Sore itu, Jakarta basah oleh gerimis. Di sebuah tempat belanja di Jakarta, beberapa anak muda tampak mengamati seorang tukang parkir yang tak lengkap kakinya. Tak lama kemudian mereka mendekat dan tanpa babibu, mereka langsung mengangsurkan selembar uang Rp20 ribuan kepada sang tukang parkir.
Sejenak sang tukang parkir terkejut atas pemberian yang tak disangka ini. Senyum lebar pun mengembang di wajahnya.

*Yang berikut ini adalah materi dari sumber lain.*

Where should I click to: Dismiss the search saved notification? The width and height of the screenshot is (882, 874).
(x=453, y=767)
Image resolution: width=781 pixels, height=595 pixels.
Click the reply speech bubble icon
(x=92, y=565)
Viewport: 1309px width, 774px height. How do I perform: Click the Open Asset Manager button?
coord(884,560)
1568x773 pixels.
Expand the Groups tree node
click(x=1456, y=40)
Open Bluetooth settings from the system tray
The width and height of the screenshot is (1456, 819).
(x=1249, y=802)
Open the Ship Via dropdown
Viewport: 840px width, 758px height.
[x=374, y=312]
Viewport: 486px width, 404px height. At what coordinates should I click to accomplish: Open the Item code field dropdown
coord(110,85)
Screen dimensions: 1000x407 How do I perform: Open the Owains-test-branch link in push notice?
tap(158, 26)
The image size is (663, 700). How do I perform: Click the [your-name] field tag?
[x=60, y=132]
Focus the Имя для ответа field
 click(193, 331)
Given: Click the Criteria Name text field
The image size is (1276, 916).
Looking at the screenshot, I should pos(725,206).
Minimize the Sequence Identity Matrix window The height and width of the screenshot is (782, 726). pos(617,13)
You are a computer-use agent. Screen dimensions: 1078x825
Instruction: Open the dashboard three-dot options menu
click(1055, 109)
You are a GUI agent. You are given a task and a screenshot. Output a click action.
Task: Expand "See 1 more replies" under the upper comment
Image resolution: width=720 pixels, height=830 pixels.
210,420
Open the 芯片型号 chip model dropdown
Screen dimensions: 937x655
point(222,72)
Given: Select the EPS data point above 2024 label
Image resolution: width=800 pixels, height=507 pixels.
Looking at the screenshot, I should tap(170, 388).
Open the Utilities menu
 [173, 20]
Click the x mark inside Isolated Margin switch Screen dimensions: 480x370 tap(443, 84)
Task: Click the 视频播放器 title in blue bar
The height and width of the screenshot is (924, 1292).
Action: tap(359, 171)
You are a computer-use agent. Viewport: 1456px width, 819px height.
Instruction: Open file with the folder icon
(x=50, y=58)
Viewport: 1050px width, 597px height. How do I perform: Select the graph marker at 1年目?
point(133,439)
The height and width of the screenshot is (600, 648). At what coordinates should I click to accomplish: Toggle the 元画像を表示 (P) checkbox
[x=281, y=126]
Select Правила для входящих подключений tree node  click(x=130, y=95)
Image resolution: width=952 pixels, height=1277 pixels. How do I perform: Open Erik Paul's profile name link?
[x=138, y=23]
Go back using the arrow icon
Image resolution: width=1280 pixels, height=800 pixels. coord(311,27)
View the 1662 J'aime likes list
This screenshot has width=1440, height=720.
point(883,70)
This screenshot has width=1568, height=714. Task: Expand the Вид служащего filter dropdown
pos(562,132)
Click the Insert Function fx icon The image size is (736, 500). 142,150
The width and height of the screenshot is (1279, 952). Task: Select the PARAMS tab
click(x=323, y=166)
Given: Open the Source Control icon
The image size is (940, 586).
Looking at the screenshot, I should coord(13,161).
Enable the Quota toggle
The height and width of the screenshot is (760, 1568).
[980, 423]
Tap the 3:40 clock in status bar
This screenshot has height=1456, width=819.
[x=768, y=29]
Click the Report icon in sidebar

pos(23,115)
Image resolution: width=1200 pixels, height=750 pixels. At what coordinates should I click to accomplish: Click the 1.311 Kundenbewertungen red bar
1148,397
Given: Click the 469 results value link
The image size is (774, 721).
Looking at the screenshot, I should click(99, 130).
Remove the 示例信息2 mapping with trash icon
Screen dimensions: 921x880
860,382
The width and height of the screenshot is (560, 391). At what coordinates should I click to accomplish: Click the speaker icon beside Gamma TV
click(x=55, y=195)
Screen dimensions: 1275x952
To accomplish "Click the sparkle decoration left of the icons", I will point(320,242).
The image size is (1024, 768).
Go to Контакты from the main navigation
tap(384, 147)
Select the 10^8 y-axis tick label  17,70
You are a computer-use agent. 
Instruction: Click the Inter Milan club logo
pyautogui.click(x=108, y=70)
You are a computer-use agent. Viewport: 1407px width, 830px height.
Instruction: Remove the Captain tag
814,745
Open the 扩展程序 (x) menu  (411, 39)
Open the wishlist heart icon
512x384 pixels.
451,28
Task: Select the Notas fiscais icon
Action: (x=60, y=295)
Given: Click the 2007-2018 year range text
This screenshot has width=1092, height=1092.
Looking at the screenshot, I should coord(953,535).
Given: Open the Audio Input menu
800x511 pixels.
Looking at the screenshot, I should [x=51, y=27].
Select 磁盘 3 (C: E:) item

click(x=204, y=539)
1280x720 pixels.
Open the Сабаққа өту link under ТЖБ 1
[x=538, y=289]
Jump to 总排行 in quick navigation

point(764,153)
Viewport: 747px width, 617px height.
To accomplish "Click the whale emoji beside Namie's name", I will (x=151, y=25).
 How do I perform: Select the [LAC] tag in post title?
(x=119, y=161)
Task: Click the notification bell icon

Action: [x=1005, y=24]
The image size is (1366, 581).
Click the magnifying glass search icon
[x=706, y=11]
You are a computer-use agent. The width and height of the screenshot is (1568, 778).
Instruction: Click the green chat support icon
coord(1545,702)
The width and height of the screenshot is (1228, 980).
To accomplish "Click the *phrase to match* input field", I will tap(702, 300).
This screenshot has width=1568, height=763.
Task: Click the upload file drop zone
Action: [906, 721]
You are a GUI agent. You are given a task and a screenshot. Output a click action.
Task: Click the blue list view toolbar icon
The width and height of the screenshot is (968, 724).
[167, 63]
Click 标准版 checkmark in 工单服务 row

Namun tak berapa lama, beberapa anak muda itu meninggalkan si tukang parkir yang masih tak percaya dengan apa yang baru saja dialaminya.
Peristiwa itu sudah berlangsung lebih dari setahun lalu, tetapi senyum sang tukang parkir masih terekam jelas di benak Dea, salah seorang pegiat komunitas Owlie Project.
"Rasanya tak bisa diungkapkan dengan kata-kata. Terharu campur senang karena bisa membuat orang lain bahagia dengan hal kecil yang kita lakukan," ujar Dea dalam perbincangan dengan suara.com di kantor sekaligus bengkel Owlie Project di kawasan Cipete, Jakarta Selatan beberapa waktu lalu.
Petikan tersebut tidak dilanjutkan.